For starters, the mouth is full of all kinds of bacteria, so piercing any part of it can trigger some rather nasty infections. There is also the risk of contracting hepatitis or HIV from an unsterilized needle, as there is with any piercing or tattooing. And dentists are starting to see a lot of problems they never expected: broken teeth, blood clots, patients choking on loose jewelry. It's a wonder no one has died.

Some nearly have. Take the case of the 25-year-old woman from Cheltenham, England, who developed a near fatal infection four days after her tongue was pierced. Most tongues swell--often as much as double their normal size--when they're punctured; hers grew so fat it became trapped against the roof of her mouth and pushed her epiglottis, a flap of tissue that keeps food from entering the lungs, against the back of her throat, cutting off her air supply. When antibiotics failed to reverse the swelling, oral surgeons had to force a tube through her nose and down her throat so she could breathe.

The problems of tongue piercees are rarely so severe. More commonly, patients come in complaining that they have cracked their teeth against the rings and barbells in their tongues. Dentists Wayne Maibaum and Vincent Margherita of Warwick, N.Y., report the case of a 19-year-old woman who got into the habit of idly biting her metal tongue bar and one day bit down on it so hard she chipped off a piece of one of her molars. "In that particular case, all I had to do was grind the tooth and smooth it down," Maibaum says. "But if the fracture had gone down into the pulp, she would have needed root canal and might have lost the tooth."

There's also the very real risk of choking. Most tongue jewelry consists of two parts that are screwed together. But what's screwed together can, and often does, come apart.
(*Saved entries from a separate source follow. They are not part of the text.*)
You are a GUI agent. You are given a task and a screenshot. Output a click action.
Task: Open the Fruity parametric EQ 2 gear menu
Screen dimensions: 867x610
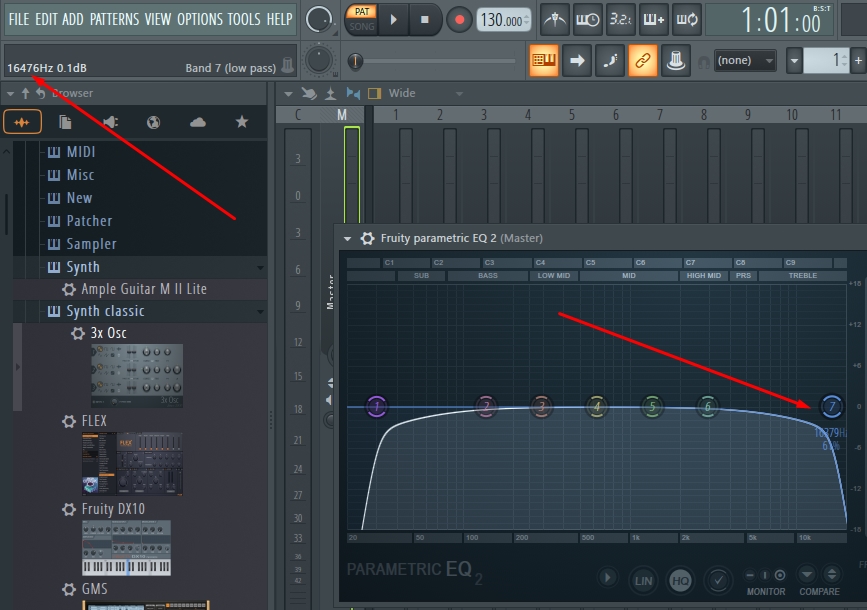point(367,238)
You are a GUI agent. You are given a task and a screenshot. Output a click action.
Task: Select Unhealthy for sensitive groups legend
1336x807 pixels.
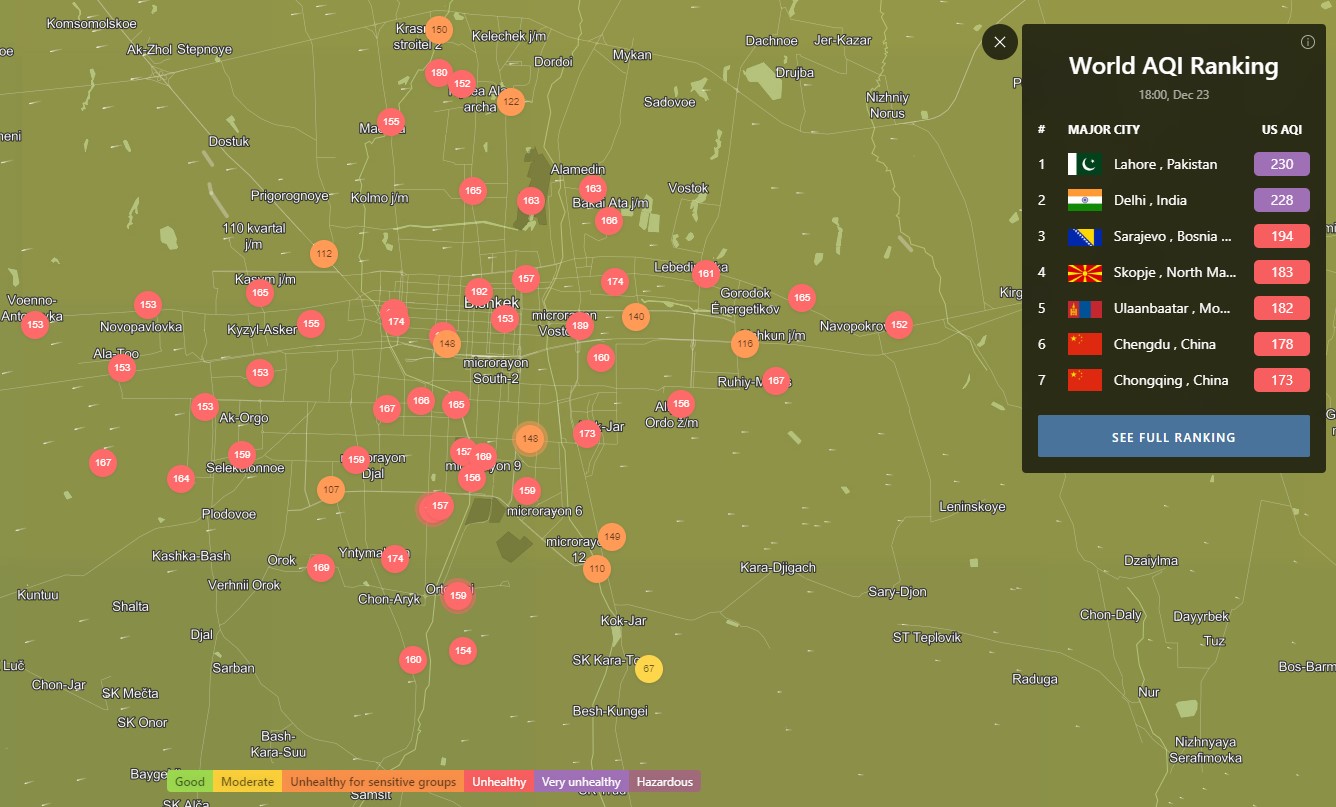[373, 782]
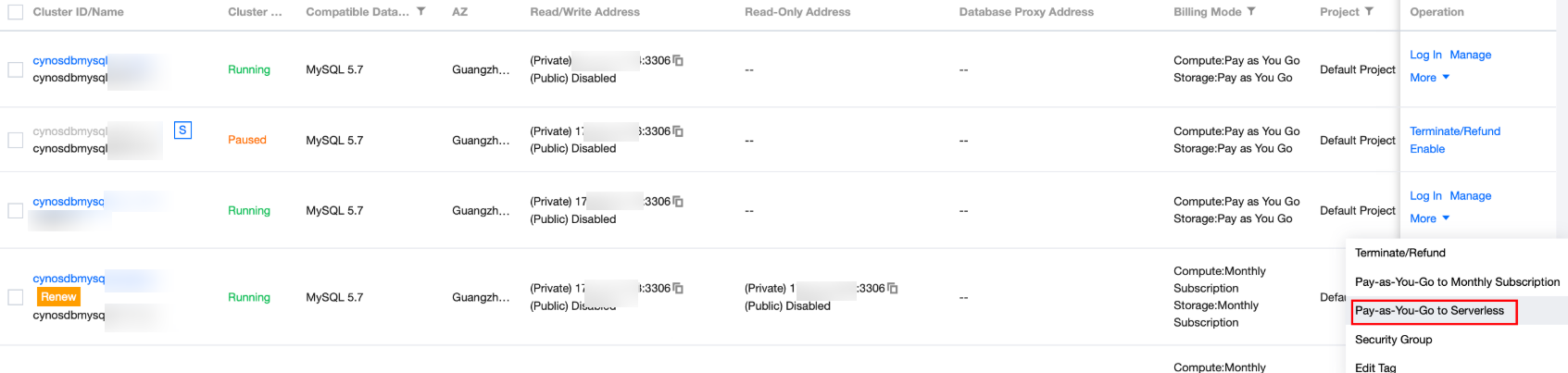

Dentists Shelia Price and Maurice Lewis of Morgantown, W.Va., tell the story of a 20-year-old patient who pierced not only his tongue but also his uvula, the flap of skin that hangs down at the back of the mouth. "That's pretty rare," Price notes, "primarily because of the gag reflex." At any rate, the hoop in the man's uvula came undone and fell into his throat. Fortunately, he swallowed it instead of aspirating it into his lungs, where it could have caused serious damage. After that he decided to stop putting anything in his uvula. But he's keeping the little steel barbell affixed to his tongue. At least until the next ornamental outrage comes along.

Even if you've already pierced your tongue, you can still come to your senses. The body has an amazing ability to heal itself. If you would just leave your jewelry on your nightstand, the hole in your tongue will eventually close. But if you absolutely must persist in lingual lunacy, at the very least keep your tongue jewelry clean, don't wear it at night or while you're eating, and, whatever you do, don't bite down!